The Italian outbreak was traced to cold corn and tuna salad and sickened more than 1,500 people, mostly children at two elementary schools. Public health officials traced the 2011 U.S. outbreak to cantaloupes from Jensen Farms in Colorado. In that outbreak, 147 people across 28 states were sickened and at least 33 people died.
Other Listeria outbreaks have resulted in fatality rates as high as 20 to 40 percent. The best known of those was the high-profile Listeria outbreak linked to deli meats from Canada’s Maple Leaf Foods, which caused the deaths of 22 mostly elderly Canadians.
The World Health Organization (WHO) says the South African listeriosis outbreak is now the largest ever reported. The organization officially declared the outbreak status on Dec. 5, 2017.
With 748 cases reported, the fatality rate for the overall outbreak is just less than 9 percent. However, the death toll among so-called traced patients is much higher, topping 40 percent.
Neither South Africa nor WHO have yet identified the source of the deadly pathogen, but the investigation is continuing. The South African government suspects a food source is responsible for the outbreak that has touched all nine of the country’s provinces.
As in the United States, listeriosis is a reportable disease in South Africa, meaning every patient with the diagnosis must be reported to federal health authorities.
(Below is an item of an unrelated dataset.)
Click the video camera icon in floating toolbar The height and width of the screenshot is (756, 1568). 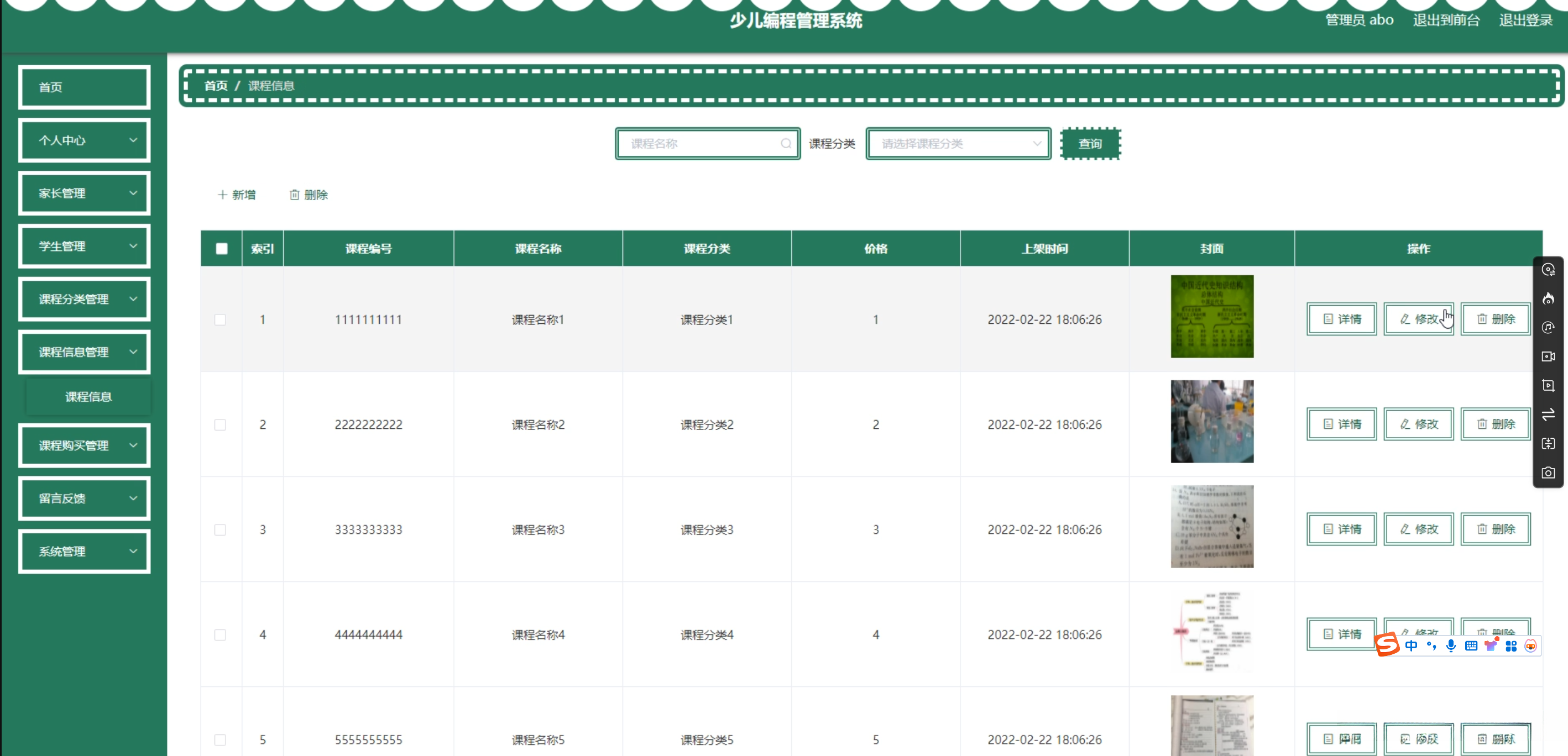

However, its possible some cases have not yet been diagnosed and reported.
Two-thirds of the confirmed cases so far involve the Gauteng province in northeastern South Africa, which includes the cities of Pretoria and Johannesburg,
South Africa’s 23 private food testing labs and labs operated by the South African Meat Processors Association, South African Milk Processors Association, Milk South Africa, Consumer Goods Council and the National Laboratory Association have all agreed to help in the investigation.
Both public and private hospitals have reported cases, and WHO says those infected represent diverse socio-economic backgrounds.
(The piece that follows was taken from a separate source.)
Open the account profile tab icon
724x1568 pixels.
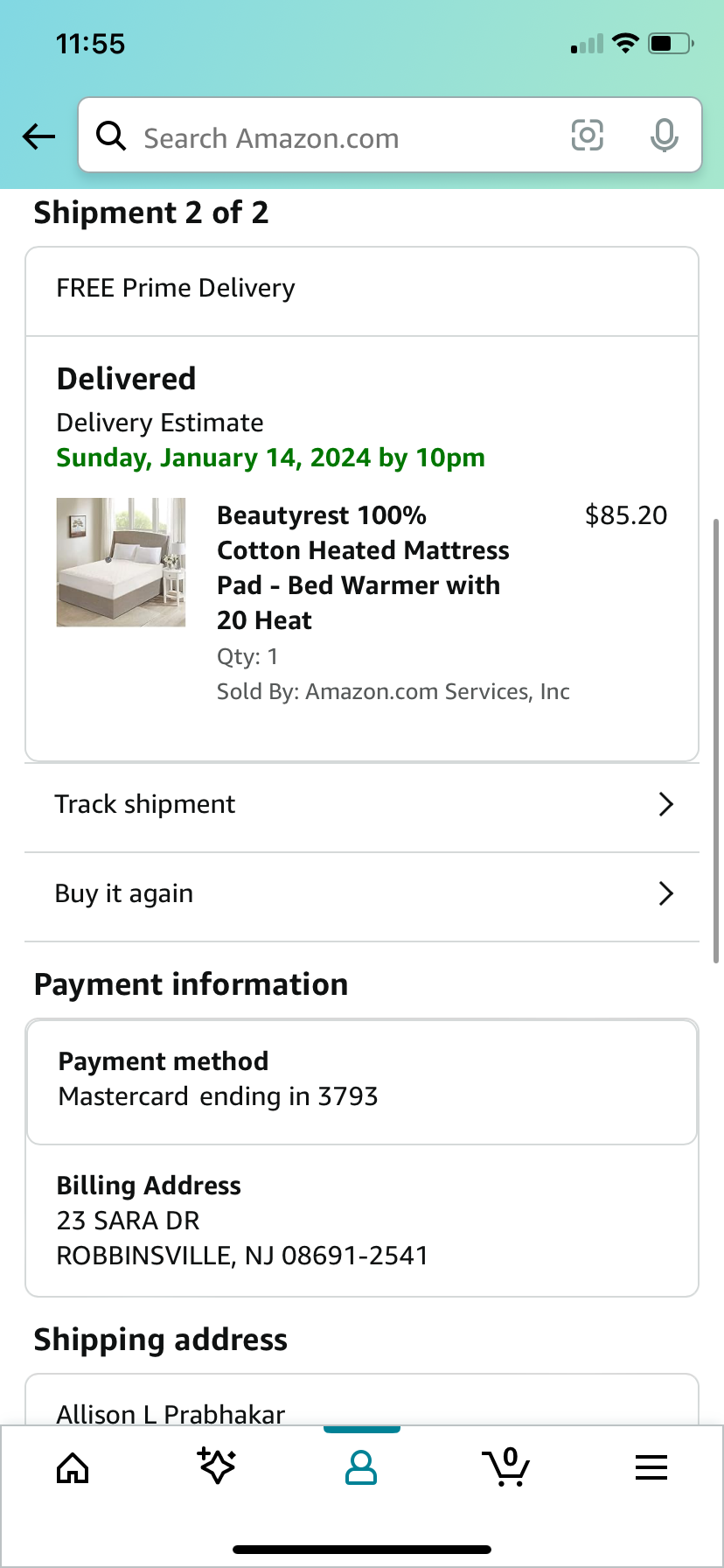(x=361, y=1467)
The incubation period for Listeria, the time from exposure to experiencing symptoms, can be as long as 70 days after exposure. That is complicating the investigation because it is harder for people to recall possible food sources. Officials are making home visits to help people remember to practice basic food safety measures and report illnesses. Investigators are specifically looking at unpasteurized dairy products and ready-to-eat foods.
Pregnant women and people with weakened immune systems are especially at risk from listeriosis. WHO says pregnant women are 20 times more likely to get listeriosis than regular the healthy adults. Pregnant women can experience stillbirths from listeriosis and they can pass the infection to their babies before birth.
Symptoms of Listeria infection include mild flu-like complaints, headaches, muscle aches, fever, nausea and vomiting. If the infection spreads to the nervous system, it can cause stiff neck, disorientation or convulsions.
Statistics South Africa tracks and reports the country’s leading causes of death. Foodborne illnesses such as listeriosis are not at the top of the list:
Some of the waterborne diseases that pose a high risk to South Africans include gastroenteritis, cholera, viral hepatitis, typhoid fever, bilharziasis and dysentery. Malaria is endemic in small areas within the provinces of Kwazulu-Natal, Limpopo, and Mpumalanga.
Listeriosis is caused by the bacterium Listeria monocytogenes, which is found in the environment in water, soil, vegetation and in certain animal feces. It can contaminate animal products, including meat and dairy, seafood and fresh produce. Once Listeria becomes established in a food production facility it can be very difficult to remove.
Until the listeriosis outbreak ends, South Africans are being urged to practice hand washing before and during food preparation; separate raw meat, poultry and seafood from other foods; and cook meats, poultry, eggs and seafood thoroughly. Consumption of unpasteurized, raw milk and products made from it is also discouraged.